All animal studies were conducted in accordance with the recommendations in the Guide for the Care and Use of Laboratory Animals of the Association for the Assessment and Accreditation of Laboratory Animal Care International (AAALAC). The experimental protocol was approved prior to initiation of the study by the Institutional Animal Care and Use Committee (IACUC) at the University of Connecticut Health Center (protocol # 101941). Female NOD.Cg-Prkdcscid Il2rgtm1Wjl/SzJ mice (NSG; ~ 6 weeks of age) were obtained from Jackson Laboratory. Mice were injected intraperitoneally (i.p) with either 2 × 105 FTT control cells (CRISPR scrambled cells), 2 × 105 FTT SFXN4 KO cells, or 2 × 106 FTT SFXN4 KO cells. A 1:1 ratio of cells in PBS to matrigel (Corning Ref# 354230) was used, with each mouse receiving a total of 200 µl of cell/matrigel suspension. Four mice were used in each group, with group size selected based on previous experience with this tumor model2. Tumor number was the primary outcome measure. Mice were randomly allocated to treatment groups; however, no explicit protocol for randomization was used. No a priori criteria were established for excluding animals from the study; however, one mouse injected with 2 × 106 FTT SFXN4 KO cells was excluded from the analysis due to accidental injection of tumor cells into an inappropriate site (muscle tissue; confirmed by P.H., a board-certified pathologist). 23 days post injection, animals were sacrificed, tumors were counted and the combined weight of all tumors within the abdomen of each mouse was measured. Differences between tumor number and weight in mice bearing control or SFXN4 knockout tumors were assessed using Students two-tailed t test, with p ≤ 0.05 accepted as significant. Data were normally distributed. Results of this study are reported according to ARRIVE guidelines48.

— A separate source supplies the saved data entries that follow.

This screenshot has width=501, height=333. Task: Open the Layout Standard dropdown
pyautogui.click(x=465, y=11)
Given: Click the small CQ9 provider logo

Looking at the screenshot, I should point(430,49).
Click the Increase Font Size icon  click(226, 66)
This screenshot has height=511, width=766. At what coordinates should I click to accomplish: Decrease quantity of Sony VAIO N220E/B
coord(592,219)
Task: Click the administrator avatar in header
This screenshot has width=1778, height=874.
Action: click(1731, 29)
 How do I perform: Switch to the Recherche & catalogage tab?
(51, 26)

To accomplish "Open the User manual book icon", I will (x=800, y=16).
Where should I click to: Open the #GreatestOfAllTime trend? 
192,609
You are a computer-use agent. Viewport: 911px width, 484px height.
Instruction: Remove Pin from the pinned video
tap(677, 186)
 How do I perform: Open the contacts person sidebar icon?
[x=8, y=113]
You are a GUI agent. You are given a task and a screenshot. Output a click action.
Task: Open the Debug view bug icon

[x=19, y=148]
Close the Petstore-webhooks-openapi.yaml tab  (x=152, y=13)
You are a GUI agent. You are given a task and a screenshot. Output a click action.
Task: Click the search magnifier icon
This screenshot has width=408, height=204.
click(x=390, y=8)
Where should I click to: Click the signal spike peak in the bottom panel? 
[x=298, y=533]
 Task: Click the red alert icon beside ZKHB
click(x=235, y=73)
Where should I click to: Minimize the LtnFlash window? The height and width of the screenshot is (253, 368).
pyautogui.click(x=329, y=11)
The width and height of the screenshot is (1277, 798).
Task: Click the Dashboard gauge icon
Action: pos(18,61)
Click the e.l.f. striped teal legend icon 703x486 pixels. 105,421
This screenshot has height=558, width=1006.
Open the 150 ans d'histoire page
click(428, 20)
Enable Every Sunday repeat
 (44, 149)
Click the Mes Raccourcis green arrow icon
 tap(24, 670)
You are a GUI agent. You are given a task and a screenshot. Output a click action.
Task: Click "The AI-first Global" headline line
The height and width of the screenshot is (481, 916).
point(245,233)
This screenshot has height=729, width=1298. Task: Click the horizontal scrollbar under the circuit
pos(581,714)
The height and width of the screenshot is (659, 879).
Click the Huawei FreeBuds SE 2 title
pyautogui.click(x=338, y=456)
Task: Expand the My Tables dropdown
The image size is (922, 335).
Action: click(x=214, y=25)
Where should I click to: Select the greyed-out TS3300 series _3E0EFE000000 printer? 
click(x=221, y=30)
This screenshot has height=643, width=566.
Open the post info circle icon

RAD51 quantification in fixed tumors

Tumors isolated from NSG mice were sectioned and verified by P.H., a board-certified pathologist. Sections of formalin-fixed, paraffin-embedded tissues were immunostained with antibody to human RAD51 (ThermoFisher scientific cat# PA5-27195) followed by anti-Rabbit secondary antibody (Biocare Medical MACH2 Rabbit HRP-Polymer; catalog # RHRP520#) and staining with 3,3'-diaminobenzidine (Biocare Medical). Gill”s Hematoxylin III and Lithium Blue (Poly Scientific) were used as counterstains. Nuclear staining was quantified using ImageJ. Percent RAD51 positive nuclei were quantified in 3 random fields per tumor (each field containing approximately 150–200 cells), and the average percent (mean ± std deviation) RAD51 positive nuclei calculated for each tumor.

Statistics

Experiments were performed at least in triplicate (biological replicates) with 3–8 technical replicates per point. Significance was assessed using Students two-tailed t test, with p ≤ 0.05 accepted as significant. To compare dose responses between drug type and cell types, log-logistic models were implemented using the drc package49 (v 3.0-149) in R v 4.1.050. Two-parameter models were used where the minimum and maximum values of the curve were set to 0 and 1 respectively. Differences in IC50 values from these curves were estimated using the compParm function. Each combination of cell type and drug were replicated 3 times, resulting in 3 estimates of IC50 per cell and drug combination. Pooled estimates of overall differences in IC50 across experiments were combined using inverse variance weighting and significance assessed using z-tests, with the null hypothesis that the pooled difference = 0.